Estoupan n’a pas lu Marseille et les Marseillais, de Méry, il ne connaît pas les pages pleines d’esprit consacrées, dans ce livre charmant, aux passages de pigeons sur le pays calanquais ; mais il n’ignore pas qu’au mois d’octobre, le premier matin où le mistral montre le bout de son nez frisquet sur les collines des Calanques, des vols innombrables de ramiers, de palombes de l’Afrique lointaine, montent à l’assaut des hauteurs calcaires qui s’échelonnent de la Gineste à Cortiou !

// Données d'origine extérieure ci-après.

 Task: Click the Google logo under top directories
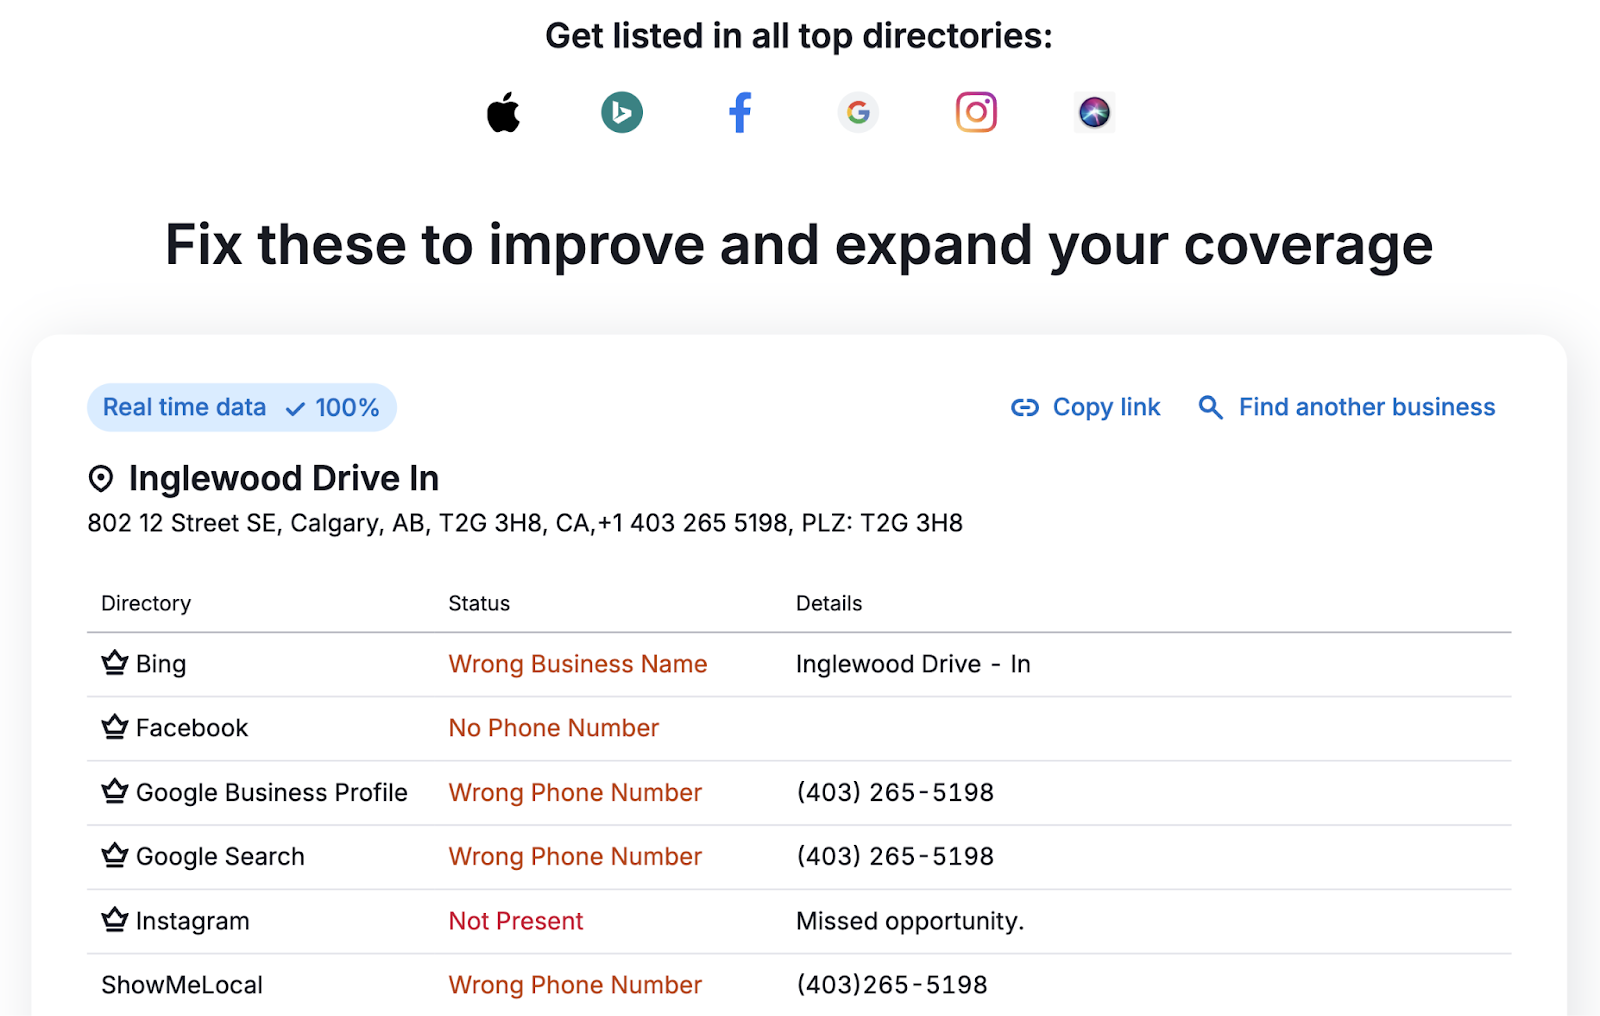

Pour repousser cette attaque en masse, une nuée de francs-tireurs garnit, à la première heure, toutes les crêtes de la « Tête de Puget », à la pointe de Sormiou. Ah ! je vous jure, ce ne sont pas les chasseurs et les cartouches qui manquent ! Le jour où les pigeons donnent, il y a là vraiment une belle bataille. Dès l’aube, les vagues d’assaut des pigeons se succèdent sans relâche ! Pour les repousser, un feu roulant ininterrompu gronde sur les collines, évoquant les manœuvres d’automne.

L’efficacité de ce tir est d’ailleurs des plus restreinte, car si, comme au temps de Méry, les pigeons n’ont pas abandonné leur Canebière aérienne, ils ont sensiblement perfectionné leur escalade ! Dès qu’ils aperçoivent les dentelures de Marseille-Veyré, ils actionnent leur gouvernail de profondeur, et s’élèvent à la hauteur d’un gratte-ciel new-yorkais ! Sauf embolie ou suicide, les pigeons passent indemnes, car ils se trouvent à des distances défiant les hammerless les plus « chokés ».

Seuls, les jours de fort mistral, certains couloirs abrités attirent la gent ailée par leur calme relatif, et permettent aux « grands fusils » de la région quelques-uns de ces coups de longueur, dont on parle longtemps chez les armuriers de Marseille !

La possession d’un de ces « agachons » privilégiés est très enviée et donnerait lieu à de véritables pugilats, s’il ne s’était établi à leur égard de vieilles traditions. Dans les familles, on se les passe religieusement de père en fils, et l’on ne connaît pas d’exemple d’un empiètement illégitime !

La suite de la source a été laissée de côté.